━━ MATERIAL SUPPLIED ━━
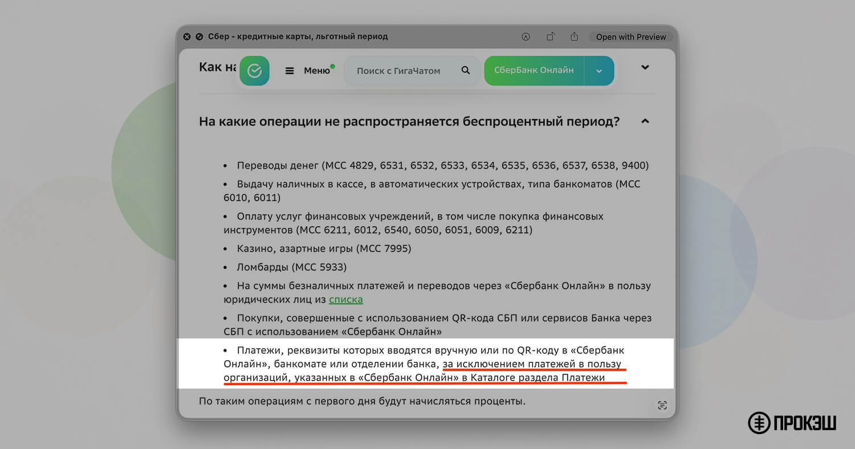855x449 pixels.
Task: Expand the СберБанк Онлайн dropdown arrow
Action: coord(599,70)
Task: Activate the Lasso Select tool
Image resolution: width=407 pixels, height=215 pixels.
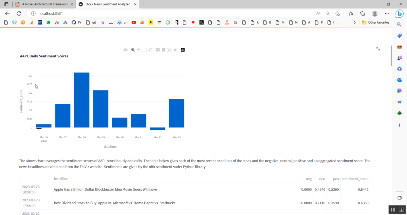Action: pyautogui.click(x=150, y=50)
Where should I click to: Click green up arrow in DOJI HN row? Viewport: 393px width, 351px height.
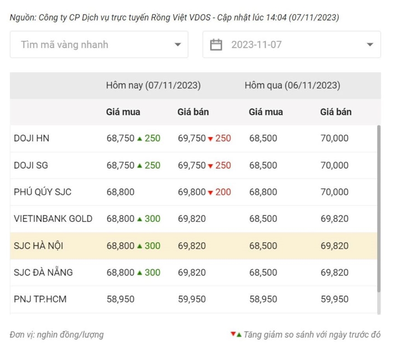pos(140,139)
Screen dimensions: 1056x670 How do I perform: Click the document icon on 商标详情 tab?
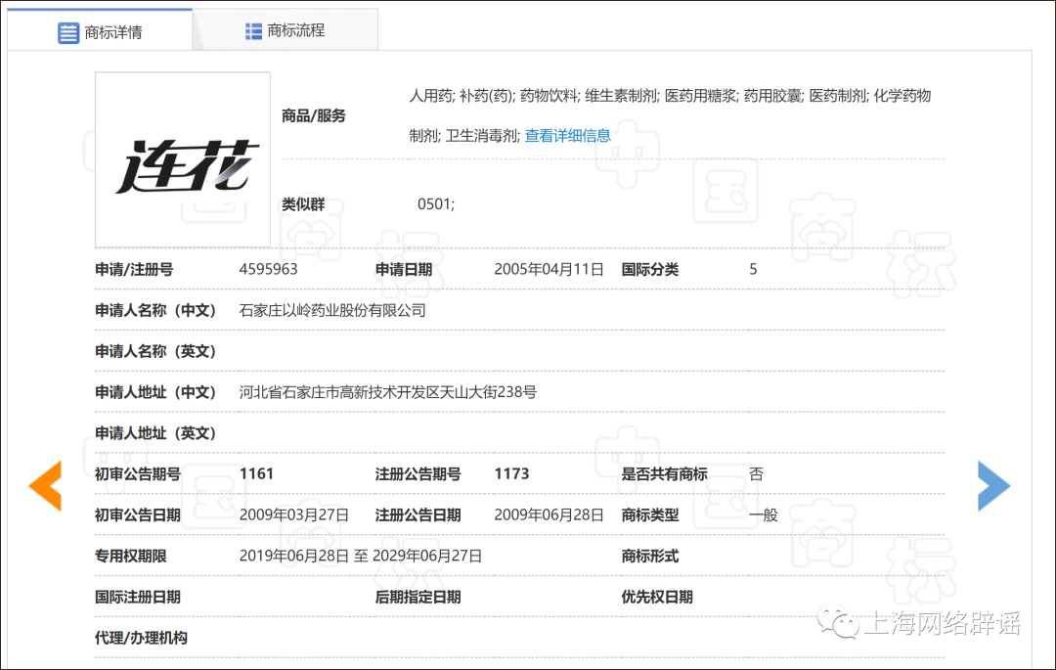coord(68,32)
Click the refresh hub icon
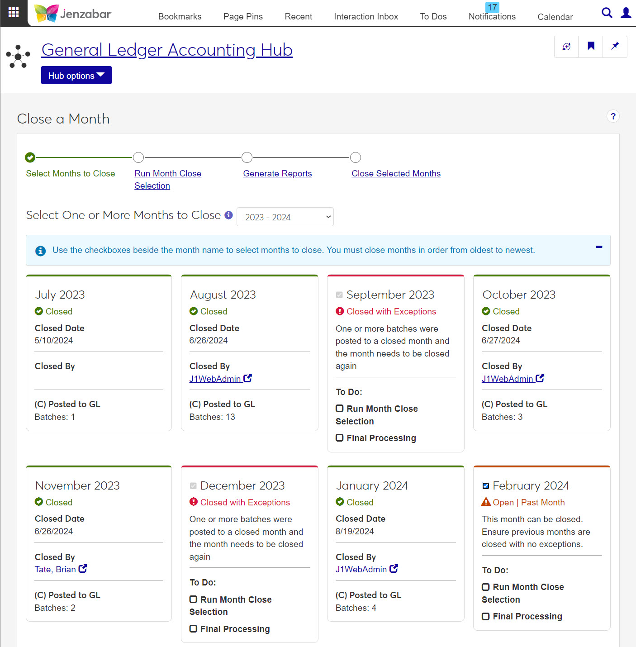The height and width of the screenshot is (647, 636). pos(566,46)
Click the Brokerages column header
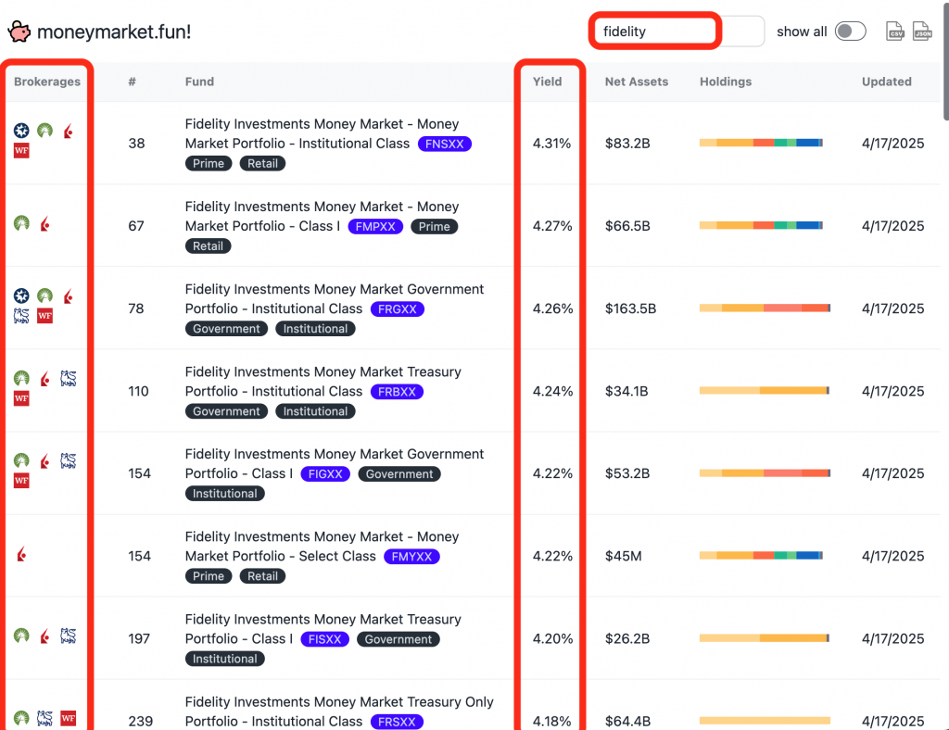 tap(47, 82)
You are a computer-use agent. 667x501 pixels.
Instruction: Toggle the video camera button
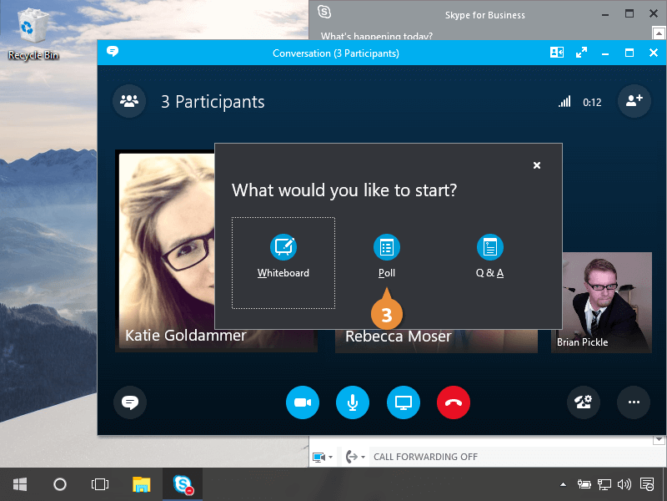pyautogui.click(x=303, y=402)
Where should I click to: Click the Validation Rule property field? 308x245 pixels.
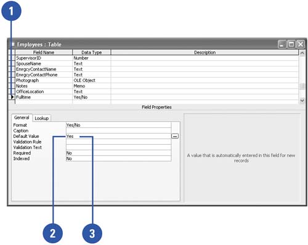tap(118, 142)
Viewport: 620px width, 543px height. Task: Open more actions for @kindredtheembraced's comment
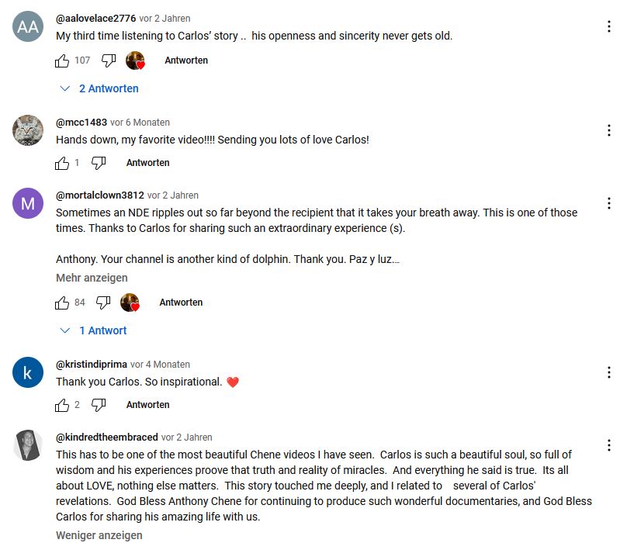pos(608,445)
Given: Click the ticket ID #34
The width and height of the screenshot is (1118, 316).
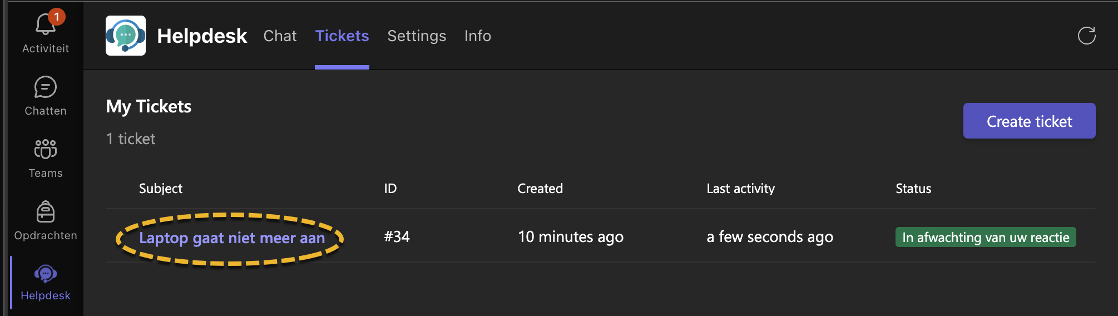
━━━
_WHAT YOU ARE ASKED TO DO:_ Only the lines above from the one containing "Where should I click to: Click green" through the one containing "You are a computer-use agent. 667x501 pixels." should be returned, verbatim and inclusive, with pictures excluded.

_PROBLEM SOLUTION:_
Where should I click to: Click green up arrow in DOJI HN row? Viewport: 393px width, 351px height.
pos(140,139)
Screen dimensions: 1056x670 How do I perform: Click the document icon on 商标详情 tab?
coord(68,32)
Click the refresh hub icon
The height and width of the screenshot is (647, 636). pos(566,46)
Click the Brokerages column header
 tap(47, 82)
You are a computer-use agent. 667x501 pixels.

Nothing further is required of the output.